Last night I was walking past the McDonald’s on 31st Street. I stopped in my tracks. The place was surrounded by a makeshift wood fence and the roof of the building was mostly gone. In the dark it looked like there had been a huge fire. Someone standing nearby saw me looking at it and said “Yeah, what the hell happened?” I said I had no idea, and he said it looked like the place burned down. Certainly that would have been written up in one of the hyperlocal Astoria news sites. No such mention of McDonald’s was found anywhere on the Intertubes.
I passed by again today and a passer by saw my interest in the mess. He said that the Department of Buildings had busted them for having too much exposure to fiberglass. I had never heard of that as being a problem but evidently it is. It can fuck with your breathing. I wonder if it’s always been that way at that location, and if lawsuits await. That location has been there a long time. Now they have to gut out and basically rebuild the whole fucking place — although it looks like the PLAYLAND part has been spared.
It reminded me of the anecdote a friend from CNN related: No McDonald’s location had ever closed. Some had been relocated on account of construction — the McDonald’s at the CNN Center was one such example — but none had ever officially closed. That story was true in 1997 but it did not remain so. I posted it to my web site and someone wrote to say that the first McDonald’s closure ever had occurred recently somewhere in North Carolina.
Yes, this matters.
I tweeted a bunch today. I called a woman who called me yesterday. She did not call back. The immediacy of things today seem to make a 24-hour response time the same as not happening at all.
Tomorrow could be the day I finally get my blogging shit in order. I want to close this .MOBI as a separate, semi-private site. I might just nuke it altogether. Taking .MOBI to a subcategory of Sorabji.COM would mean surcease of posting the confessional, too-revealing stuff, such as my cock size or pictures of blood flowing from my head. I don’t need the general Internet lapping that shit up. I have nothing to hide from the world but I also do not need controversy or unintended consequences.
On the other hand self-censoring myself on my own fucking web site is just completely against my instincts. If I could make the .MOBI category hidden from the searchies that would be aces but I don’t see how that is possible. Aah, there is probably a plugin for that. In fact I am sure there is. I think it’s called Advanced Category Exclusion. I’ll dick around with it.
Tonight a friend stops by for our ritual Degenerate Night. I can summarize my intriguing week of amazing conversation and anticipation. Or we can just talk football. I miss good conversation.
I took an Italian leather bag to a shop on Broadway. Holy crap she did a good job. The inner fabric was torn on both sides, and only getting worse. She yanked out the fabric and replaced it with a solid brown pattern… Kind of hard to explain, actually, but it’s really good work. I paid ~$275 for this bag years ago, and it is a damn fine bag, so I guess it was worth the $45 to get it fixed.

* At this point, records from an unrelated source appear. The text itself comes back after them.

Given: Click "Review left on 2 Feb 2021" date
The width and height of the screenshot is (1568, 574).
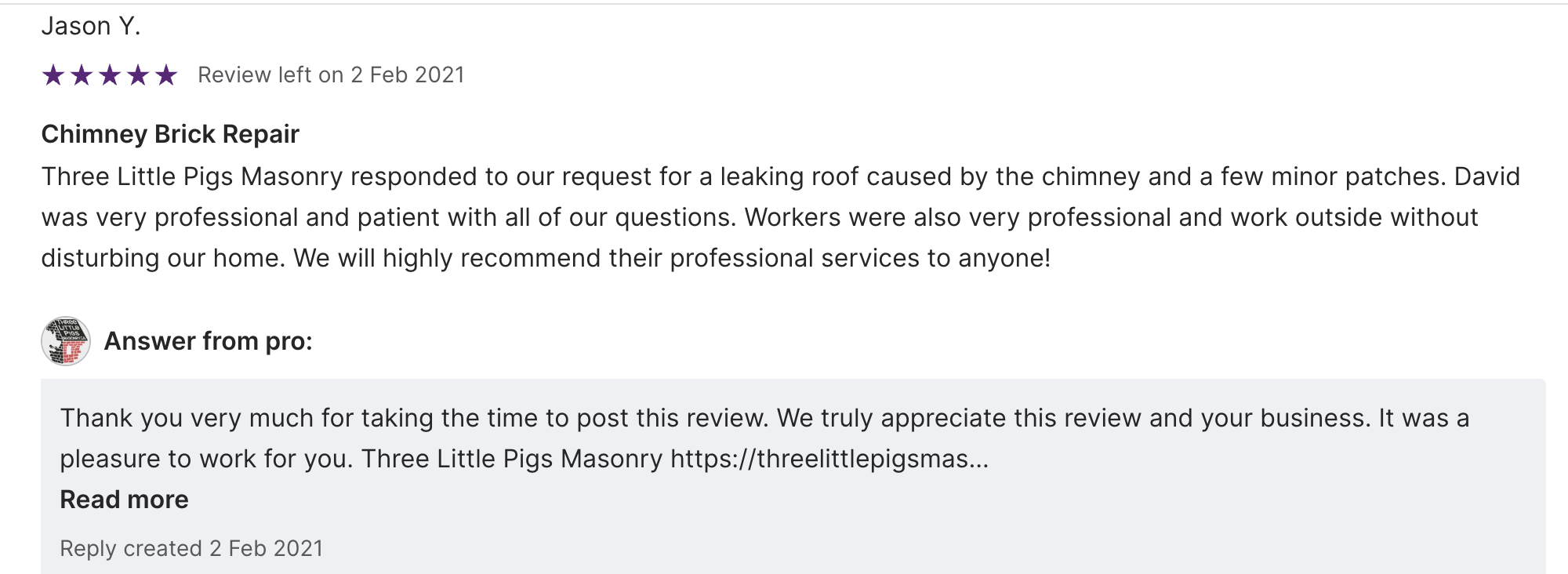Looking at the screenshot, I should coord(331,75).
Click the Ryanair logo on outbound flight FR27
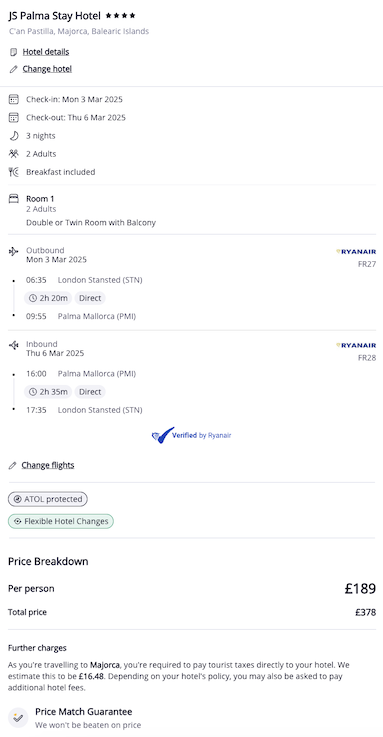This screenshot has height=737, width=383. click(x=356, y=252)
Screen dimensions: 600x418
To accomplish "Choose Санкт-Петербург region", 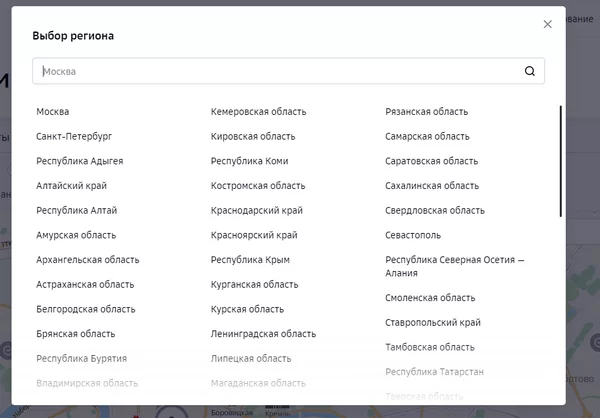I will [74, 136].
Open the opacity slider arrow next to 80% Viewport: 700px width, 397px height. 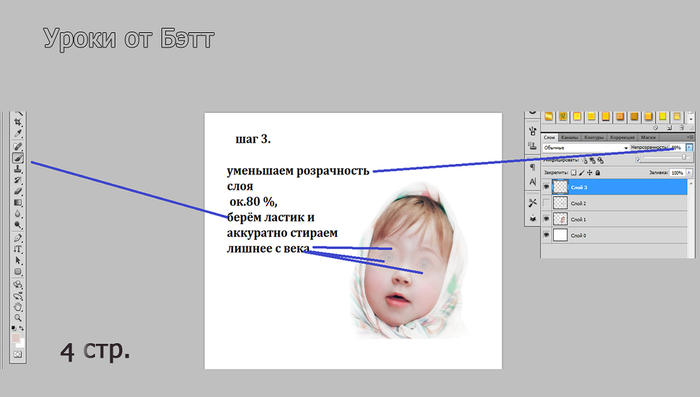(x=689, y=147)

Damn, a woman I used to work with at Avon just walked past. She walked past yesterday at about this same time, maybe even the same minute. She was a horrible worker at Avon. I kicked all ass at that company. I remember the day I got hired as a “permanent” (what the fuck that means) employee. The manager could barely contain herself, saying over and over that “THIS IS A GOOD COMPANY. IT’S A GOOD COMPANY!”
To my way of thinking at the time any place that would give me a job was a “good” company. But that’s not what she meant. She meant that Avon was a company where the management does not screw you over or take advantage of you. If a salaried worker put in long hours they would be compensated somehow or other. I remember Donna — the best boss I ever had — giving me a couple of days off after I put in some epic 15-hour days. And another boss (who will remain unnamed because she was just about the worst boss I ever had) threw a surprise party for me to say thanks for doing something similar — putting in epic hours. I used to love doing that. Long, long hours. It’s the only thing I have in common with Travis Bickle.